Bischöfe wollen neuen Dialog in Chiapas fördern

(Mexiko-Stadt, 28. Februar 1997, alc-Poonal).- Die mexikanische Bischofskonferenz (CEM) hat die Hauptbeteiligten des Chiapaskonfliktes aufgefordert, auf einem Treffen über die Fortführung der seit September des vergangenen Jahres unterbrochenen Friedensgespräche zu diskutieren. Die Mitglieder der Kommission für Versöhnung und Frieden der CEM, die Bischöfe Samuel Ruiz, Sergio Obeso und Raul Vera erklärten, es gehe darum, sich über den derzeitigen Stand ein exaktes Bild zu machen. Eine Zusammenkunft von der Parlamentskommission COCOPA, der Nationalen Vermittlungskommission CONAI und der Zapatistischen Armee der Nationalen Befreiung (EZLN) halten sie für unbedingt notwendig.

Aufgabenstellung: Seit wann sind die Friedensgespräche laut dem Seitentext über den Chiapaskonflikt unterbrochen?

Vorliegende Zeilen:
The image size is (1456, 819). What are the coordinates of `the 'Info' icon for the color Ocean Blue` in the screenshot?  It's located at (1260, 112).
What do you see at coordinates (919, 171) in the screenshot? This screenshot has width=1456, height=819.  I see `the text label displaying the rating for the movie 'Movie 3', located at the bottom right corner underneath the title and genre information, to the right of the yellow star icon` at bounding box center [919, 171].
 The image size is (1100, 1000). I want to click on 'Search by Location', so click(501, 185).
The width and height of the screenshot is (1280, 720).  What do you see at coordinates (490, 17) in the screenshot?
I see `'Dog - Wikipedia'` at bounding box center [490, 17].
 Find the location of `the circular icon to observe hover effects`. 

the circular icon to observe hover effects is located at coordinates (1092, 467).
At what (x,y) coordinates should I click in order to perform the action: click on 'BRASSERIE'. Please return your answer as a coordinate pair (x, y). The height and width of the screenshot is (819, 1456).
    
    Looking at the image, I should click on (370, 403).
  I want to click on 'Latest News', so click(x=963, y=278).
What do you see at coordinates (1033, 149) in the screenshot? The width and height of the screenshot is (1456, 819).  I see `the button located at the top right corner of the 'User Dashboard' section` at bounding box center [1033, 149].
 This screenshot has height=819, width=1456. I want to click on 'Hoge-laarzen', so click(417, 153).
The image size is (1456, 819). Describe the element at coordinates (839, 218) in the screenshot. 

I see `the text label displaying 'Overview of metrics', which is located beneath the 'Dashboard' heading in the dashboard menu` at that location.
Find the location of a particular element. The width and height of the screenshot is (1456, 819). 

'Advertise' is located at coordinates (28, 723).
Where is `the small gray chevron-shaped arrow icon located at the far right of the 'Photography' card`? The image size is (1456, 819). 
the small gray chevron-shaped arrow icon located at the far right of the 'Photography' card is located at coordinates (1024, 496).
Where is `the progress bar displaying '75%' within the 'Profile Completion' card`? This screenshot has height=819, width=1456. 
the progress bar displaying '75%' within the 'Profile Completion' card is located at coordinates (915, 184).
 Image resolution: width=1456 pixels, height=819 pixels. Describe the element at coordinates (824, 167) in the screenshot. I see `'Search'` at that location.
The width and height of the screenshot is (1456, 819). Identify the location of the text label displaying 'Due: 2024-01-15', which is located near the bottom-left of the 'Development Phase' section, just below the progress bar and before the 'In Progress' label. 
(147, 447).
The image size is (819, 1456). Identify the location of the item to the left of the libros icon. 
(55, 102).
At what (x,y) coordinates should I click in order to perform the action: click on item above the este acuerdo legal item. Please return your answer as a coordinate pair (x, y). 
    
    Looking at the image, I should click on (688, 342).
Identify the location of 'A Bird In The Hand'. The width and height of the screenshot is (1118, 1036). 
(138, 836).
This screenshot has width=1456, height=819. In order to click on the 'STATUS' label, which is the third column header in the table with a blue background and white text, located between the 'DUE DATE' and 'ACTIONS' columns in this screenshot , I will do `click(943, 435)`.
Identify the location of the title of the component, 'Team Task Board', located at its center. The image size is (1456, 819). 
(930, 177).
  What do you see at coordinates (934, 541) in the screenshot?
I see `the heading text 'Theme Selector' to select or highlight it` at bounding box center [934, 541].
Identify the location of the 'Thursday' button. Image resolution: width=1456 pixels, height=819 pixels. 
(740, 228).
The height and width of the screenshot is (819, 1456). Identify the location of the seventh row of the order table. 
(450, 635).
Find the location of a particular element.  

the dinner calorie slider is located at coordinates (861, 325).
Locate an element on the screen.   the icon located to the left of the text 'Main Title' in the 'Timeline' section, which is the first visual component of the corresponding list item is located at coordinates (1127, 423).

Antwort: Seit September des vergangenen Jahres.